The Patrick administration likes the notion of universal health coverage. It just doesn’t want to pay for it.
In the emergency room, a doctor is trying to save a 39-year-old man with multiple gunshot wounds. In the nursery, nurses are weaning a newborn from opiates transmitted during pregnancy. In pediatrics, what initially looks like a simple case of bed-wetting will require the intervention of hospital lawyers and social workers to relocate the traumatized child and mother from a violent public housing project.
It’s just another Tuesday at Boston Medical Center, and the afternoon is playing out here the way it does most days — with a mix of the hopeful and the horrific. The hospital’s food pantry, which serves 7,000 people a month, is crowded with patients clutching doctors’ “prescriptions” for free groceries. A substance abuse team is back from court, having secured a commitment for alcohol treatment for a woman who has been regularly showing up drunk in the ER. The pharmacy is filling a prescription written at a rival Boston hospital that would not honor its own script — because the patient could not pay. Pharmacists fill so many of these that they are unfazed when patients hand over discharge instructions from a wealthier hospital that include directions to BMC.

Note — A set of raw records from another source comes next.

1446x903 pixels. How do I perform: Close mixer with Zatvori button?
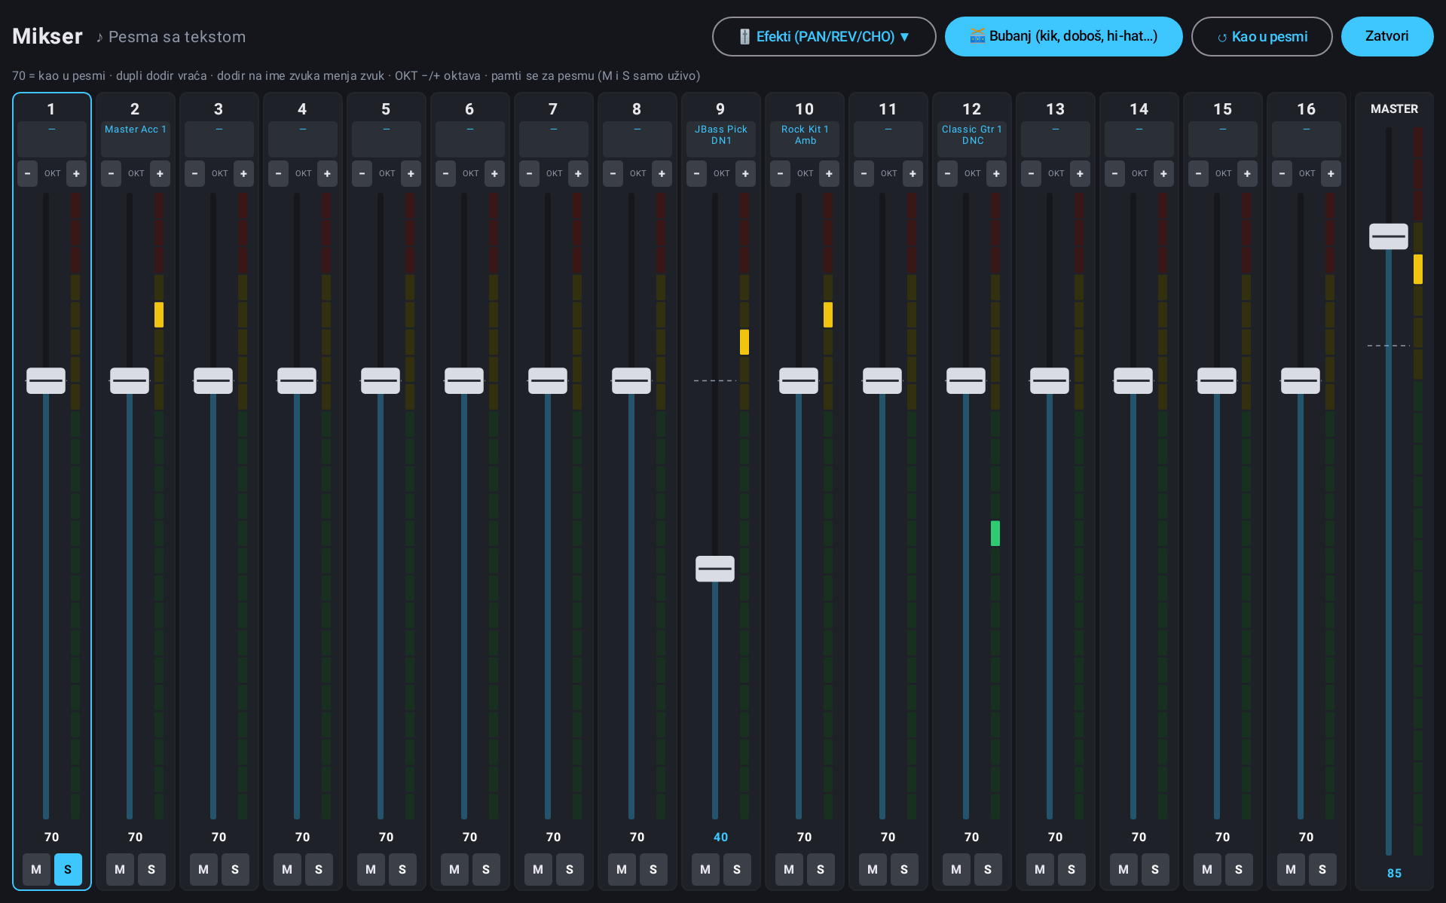[1387, 36]
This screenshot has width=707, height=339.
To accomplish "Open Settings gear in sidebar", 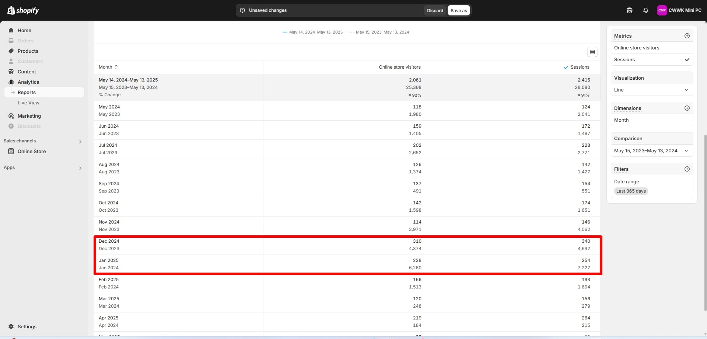I will [x=11, y=326].
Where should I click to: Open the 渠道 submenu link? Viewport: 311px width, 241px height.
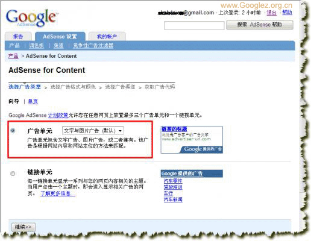[58, 46]

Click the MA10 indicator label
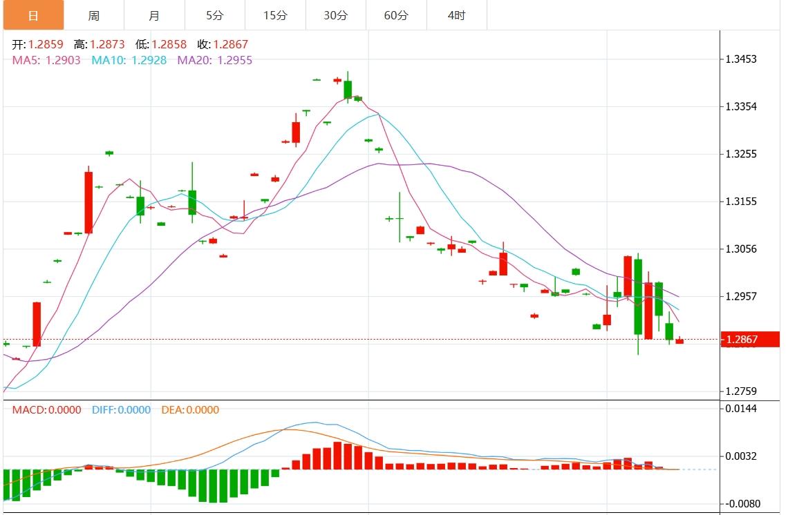(129, 60)
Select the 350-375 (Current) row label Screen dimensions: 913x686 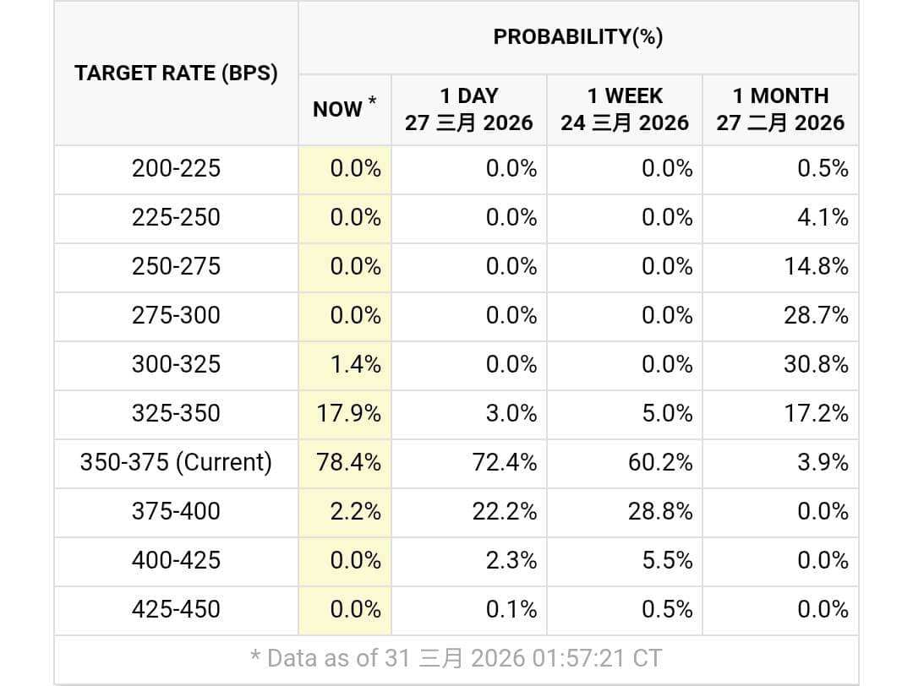[176, 462]
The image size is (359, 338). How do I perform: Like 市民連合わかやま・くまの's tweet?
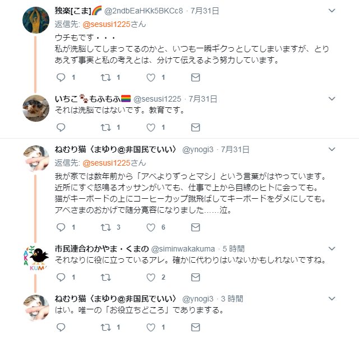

This place is not to be confused with Boston Med, the “reality” TV show about the city’s private Harvard-affiliated hospitals, which recently ended eight weeks of entertaining melodrama on ABC. There is nothing entertaining or mellow about the drama at BMC, which has provided life-sustaining medical care to the most vulnerable residents of Boston for 146 years. But this much longer-running show is also poised to end its run.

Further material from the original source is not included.